## Document section
::::
Dr. Luther L. Terry, 73, who as surgeon general of the United States from 1961 to 1965 was responsible for the historic government report linking cigarette smoking to heart disease and cancer, died of congestive heart failure March 29 at a hospital in Philadelphia.

On Jan. 11, 1964, Dr. Terry and a 10-member jury of experts presented the findings of its study on the hazards of smoking. The findings were compiled in a 387-page "Report of the Surgeon General's Advisory Committee on Smoking and Health" that was regarded as sweeping and unyielding.

The panel concluded, after 15 months of deliberation, that cigarette smoking causes lung cancer, beyond a scientific doubt, and poses a major risk of heart disease, arteriosclerosis, emphysema and chronic bronchitis. The conclusions seemed to confirm the worst fears of all previous researchers.

The panel's study concluded that the smoking problem was a matter of "national concern."
::::
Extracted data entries
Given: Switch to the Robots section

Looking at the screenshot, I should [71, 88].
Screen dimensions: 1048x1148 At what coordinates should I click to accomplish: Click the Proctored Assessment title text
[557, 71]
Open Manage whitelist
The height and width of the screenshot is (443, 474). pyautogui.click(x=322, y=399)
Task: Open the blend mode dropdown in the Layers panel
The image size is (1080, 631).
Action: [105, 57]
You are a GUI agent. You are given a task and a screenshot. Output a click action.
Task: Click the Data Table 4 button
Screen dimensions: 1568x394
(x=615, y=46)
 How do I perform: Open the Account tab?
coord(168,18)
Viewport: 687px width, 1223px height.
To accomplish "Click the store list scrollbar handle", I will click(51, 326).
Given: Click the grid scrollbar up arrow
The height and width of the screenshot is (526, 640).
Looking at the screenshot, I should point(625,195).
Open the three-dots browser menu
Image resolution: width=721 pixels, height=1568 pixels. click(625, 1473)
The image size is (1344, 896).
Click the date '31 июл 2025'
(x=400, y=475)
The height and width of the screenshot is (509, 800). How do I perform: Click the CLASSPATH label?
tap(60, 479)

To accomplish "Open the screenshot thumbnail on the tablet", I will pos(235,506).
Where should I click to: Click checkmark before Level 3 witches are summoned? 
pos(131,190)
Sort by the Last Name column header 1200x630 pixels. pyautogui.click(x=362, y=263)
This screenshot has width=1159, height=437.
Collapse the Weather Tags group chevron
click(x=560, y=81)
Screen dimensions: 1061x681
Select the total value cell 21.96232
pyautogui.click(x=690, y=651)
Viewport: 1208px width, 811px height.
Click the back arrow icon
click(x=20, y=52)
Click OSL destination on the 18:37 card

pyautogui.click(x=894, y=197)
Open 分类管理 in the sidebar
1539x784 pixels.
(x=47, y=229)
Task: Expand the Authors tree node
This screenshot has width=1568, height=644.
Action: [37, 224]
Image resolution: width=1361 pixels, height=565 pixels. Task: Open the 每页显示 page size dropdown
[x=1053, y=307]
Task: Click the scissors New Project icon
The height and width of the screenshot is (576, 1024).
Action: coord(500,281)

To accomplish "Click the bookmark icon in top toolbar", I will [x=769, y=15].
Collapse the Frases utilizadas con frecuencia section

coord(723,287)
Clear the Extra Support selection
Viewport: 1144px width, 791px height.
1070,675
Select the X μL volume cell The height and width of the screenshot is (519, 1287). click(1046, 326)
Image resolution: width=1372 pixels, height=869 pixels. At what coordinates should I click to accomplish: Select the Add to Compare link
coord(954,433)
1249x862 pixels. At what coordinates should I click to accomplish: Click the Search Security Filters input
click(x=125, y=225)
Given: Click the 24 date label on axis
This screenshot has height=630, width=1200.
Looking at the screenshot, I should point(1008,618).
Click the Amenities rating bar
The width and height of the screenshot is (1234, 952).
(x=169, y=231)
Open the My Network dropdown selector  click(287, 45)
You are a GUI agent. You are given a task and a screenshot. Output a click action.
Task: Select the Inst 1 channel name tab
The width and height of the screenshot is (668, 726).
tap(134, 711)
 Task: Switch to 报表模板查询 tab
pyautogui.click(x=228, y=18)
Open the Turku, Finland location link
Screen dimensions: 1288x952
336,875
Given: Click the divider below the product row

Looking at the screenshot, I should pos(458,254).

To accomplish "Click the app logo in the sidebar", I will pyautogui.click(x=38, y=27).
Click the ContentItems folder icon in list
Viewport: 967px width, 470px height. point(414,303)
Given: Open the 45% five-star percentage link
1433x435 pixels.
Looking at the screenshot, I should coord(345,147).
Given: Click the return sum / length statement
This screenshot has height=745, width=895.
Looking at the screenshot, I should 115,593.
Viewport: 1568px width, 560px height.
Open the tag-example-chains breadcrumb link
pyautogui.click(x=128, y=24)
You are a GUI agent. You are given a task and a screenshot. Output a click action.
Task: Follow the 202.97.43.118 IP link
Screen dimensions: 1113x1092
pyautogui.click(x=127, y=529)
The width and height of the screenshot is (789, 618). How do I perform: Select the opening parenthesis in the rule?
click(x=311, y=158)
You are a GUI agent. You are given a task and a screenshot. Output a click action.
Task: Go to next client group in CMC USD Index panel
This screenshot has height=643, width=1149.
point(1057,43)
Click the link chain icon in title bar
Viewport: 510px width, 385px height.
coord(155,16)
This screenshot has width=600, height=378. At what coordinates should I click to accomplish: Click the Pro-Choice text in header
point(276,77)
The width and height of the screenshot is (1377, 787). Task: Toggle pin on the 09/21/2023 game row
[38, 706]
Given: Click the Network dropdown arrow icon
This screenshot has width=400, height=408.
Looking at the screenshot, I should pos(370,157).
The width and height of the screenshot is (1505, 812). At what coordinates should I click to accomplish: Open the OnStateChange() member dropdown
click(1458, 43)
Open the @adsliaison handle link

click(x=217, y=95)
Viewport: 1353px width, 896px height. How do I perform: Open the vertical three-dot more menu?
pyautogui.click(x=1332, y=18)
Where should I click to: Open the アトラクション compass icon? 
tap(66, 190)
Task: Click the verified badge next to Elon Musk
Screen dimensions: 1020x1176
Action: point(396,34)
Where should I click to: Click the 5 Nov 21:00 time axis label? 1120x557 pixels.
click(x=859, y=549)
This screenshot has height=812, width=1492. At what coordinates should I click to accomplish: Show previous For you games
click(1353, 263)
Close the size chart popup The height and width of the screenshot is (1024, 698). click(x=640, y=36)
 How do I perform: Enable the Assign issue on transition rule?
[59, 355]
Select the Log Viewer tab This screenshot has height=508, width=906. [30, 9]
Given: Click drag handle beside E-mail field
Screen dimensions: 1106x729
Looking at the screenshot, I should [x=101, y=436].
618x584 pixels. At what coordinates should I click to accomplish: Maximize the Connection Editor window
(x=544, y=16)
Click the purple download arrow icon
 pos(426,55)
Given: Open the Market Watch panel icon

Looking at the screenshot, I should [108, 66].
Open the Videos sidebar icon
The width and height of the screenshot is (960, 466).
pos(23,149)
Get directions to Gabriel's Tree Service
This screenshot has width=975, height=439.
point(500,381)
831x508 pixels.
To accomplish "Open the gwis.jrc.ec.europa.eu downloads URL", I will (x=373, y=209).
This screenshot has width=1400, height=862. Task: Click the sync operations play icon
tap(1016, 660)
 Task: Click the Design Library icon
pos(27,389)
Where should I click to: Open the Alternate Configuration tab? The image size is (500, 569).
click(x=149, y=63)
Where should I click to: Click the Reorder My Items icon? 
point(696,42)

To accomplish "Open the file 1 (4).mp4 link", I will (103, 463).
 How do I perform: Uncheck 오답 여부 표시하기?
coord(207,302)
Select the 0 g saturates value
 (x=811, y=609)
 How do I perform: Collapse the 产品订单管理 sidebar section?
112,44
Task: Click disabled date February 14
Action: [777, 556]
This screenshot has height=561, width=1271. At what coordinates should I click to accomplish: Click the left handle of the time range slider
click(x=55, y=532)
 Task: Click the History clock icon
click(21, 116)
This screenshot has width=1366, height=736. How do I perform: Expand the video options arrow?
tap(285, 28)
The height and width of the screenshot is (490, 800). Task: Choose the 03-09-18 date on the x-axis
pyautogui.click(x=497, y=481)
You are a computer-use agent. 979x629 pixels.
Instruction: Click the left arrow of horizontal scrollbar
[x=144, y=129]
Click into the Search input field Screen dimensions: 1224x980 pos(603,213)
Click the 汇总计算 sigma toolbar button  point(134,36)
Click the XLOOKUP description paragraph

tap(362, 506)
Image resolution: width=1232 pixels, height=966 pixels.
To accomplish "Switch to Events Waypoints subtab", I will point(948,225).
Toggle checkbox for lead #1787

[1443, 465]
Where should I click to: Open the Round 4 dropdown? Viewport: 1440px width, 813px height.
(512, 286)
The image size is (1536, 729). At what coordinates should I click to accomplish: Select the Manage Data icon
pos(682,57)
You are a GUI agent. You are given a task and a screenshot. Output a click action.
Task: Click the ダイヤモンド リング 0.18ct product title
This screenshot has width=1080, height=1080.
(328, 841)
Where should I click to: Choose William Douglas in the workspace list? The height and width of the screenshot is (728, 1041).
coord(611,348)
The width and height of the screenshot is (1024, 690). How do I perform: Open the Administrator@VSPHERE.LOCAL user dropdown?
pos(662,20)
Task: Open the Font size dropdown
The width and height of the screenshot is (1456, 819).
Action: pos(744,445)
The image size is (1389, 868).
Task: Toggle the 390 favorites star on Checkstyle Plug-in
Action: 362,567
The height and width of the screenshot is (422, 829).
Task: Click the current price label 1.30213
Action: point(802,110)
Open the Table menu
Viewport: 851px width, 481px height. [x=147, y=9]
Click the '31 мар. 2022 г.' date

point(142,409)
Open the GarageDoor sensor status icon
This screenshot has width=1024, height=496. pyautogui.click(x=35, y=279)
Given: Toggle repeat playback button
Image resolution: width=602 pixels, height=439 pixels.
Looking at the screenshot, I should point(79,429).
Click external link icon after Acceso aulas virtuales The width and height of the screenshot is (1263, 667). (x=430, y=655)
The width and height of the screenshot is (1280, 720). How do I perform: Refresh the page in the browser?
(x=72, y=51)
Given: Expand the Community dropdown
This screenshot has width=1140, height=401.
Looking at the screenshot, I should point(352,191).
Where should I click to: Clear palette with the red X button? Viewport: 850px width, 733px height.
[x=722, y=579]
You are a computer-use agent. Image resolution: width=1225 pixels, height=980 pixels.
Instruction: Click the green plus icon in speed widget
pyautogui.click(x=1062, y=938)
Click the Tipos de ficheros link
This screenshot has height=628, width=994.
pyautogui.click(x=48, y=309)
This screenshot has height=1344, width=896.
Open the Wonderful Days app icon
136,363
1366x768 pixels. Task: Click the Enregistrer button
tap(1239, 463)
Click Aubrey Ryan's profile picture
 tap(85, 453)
::::
## Action item A
In the obituary of Dr. Luther L. Terry, how many pages long was the report of the Surgeon General's Advisory Committee on Smoking and Health?
## Action item B
Carry on the obituary of Dr. Luther L. Terry from its last sentence.

## Written response A
It was 387 pages long.

## Written response B
In 1965, at Dr. Terry's urging, Congress required tobacco companies to stamp each pack of cigarettes with a warning that reads "The surgeon general has determined that cigarette smoking is dangerous to your health." In 1971, Dr. Terry helped obtain a ban on cigarette ads on radio and television.

In an interview with The Washington Post last year, Dr. Terry recalled his famous report. "The immediate impact was really quite bombastic. It really shook things up for the first time, even though the evidence had been accumulating for quite a few years," he said. He also described the report as "probably having the greatest impact of any government report ever issued."

Headlines speeded news of the report throughout the world, and national antismoking campaigns took heart. Such campaigns led to health warnings being displayed on cigarette packages and advertising products, and they were to change Americans' personal smoking habits and affect national health and agriculture policy. A 1984 government study revealed that while 42 percent of Americans smoked cigarettes in 1964, 33 percent did in 1984. The decline was most marked among men -- down from 52 percent to 38 percent.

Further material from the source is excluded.